The building of Péterfia Campus was originally the building of the Reformed Grand Grammar School, and from 1980 that of the Kölcsey Ferenc Teacher Training College of the Reformed Church. After its integration into the University, the building got the new name: Péterfia Campus.
It is located very close to the Main Building, only a few yards away from Calvin Square, named after the street it faces: Péterfia.
The campus is home of two institutes: Kölcsey Ferenc Institute of Teacher's Training and Institute of Communication and Social Sciences.

Kölcsey Ferenc Institute of Teacher's Training:
The institute was found in 2011, as a result of the integration. Its name holds the name of the former teaching college (from before 2011), creating a continuity from its historical tradition to the presence. The institute is responsible for the BA in Primary Education course.

Departments belonging to the institute:
- Department of Pedagogy and Psychology
- Department of Hungarian Language and Literature
- Department of Foreign Languages
- Department of Art
- Department of Natural Sciences
- Department of Physical Education

Institute of Communication and Social Sciences:
The institute was also found in 2011, as a result of the integration. It is responsible for these courses: BA in Communication and Media Sciences and BA in Library and Computer Science.

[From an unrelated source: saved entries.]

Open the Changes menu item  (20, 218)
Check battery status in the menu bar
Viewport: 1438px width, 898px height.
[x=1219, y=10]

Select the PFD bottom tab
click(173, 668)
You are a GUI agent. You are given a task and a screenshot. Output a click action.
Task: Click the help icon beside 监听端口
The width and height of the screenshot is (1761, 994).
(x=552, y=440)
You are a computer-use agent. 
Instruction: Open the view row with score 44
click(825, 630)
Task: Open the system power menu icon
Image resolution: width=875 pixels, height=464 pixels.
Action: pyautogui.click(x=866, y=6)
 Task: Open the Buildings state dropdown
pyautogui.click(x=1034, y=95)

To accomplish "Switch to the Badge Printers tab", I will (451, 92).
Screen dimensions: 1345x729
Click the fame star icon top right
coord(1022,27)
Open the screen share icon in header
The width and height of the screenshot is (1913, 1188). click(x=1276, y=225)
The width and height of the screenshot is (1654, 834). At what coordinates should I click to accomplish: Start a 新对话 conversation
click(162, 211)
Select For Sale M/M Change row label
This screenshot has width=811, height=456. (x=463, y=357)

Departments belonging to the institute:
- Department of Communication and Media Sciences
- Department of Social Sciences
- Department of Computer Science
- Department of Library

== Academic programs at the University ==

=== Bachelor programs ===
- BA in Christian Education, 6 semesters
- BA in Primary Education, 8 semesters
- BA in Communication and Media Sciences, 6 semesters
- BA in Library and Computer Science, 6 semesters

=== Master programs ===
- MA in Reformed Theology, 10 semesters
- Master of Divinity (Theology-Ministry), 12 semesters
- MA in Christian Education, 4 semesters
- MA in Pastoral Care and Management of Organisations, 4 semesters

=== PhD programs ===
The Debrecen Reformed Theological University has PhD programs in the fields of Biblical, Systematic and Practical Theology.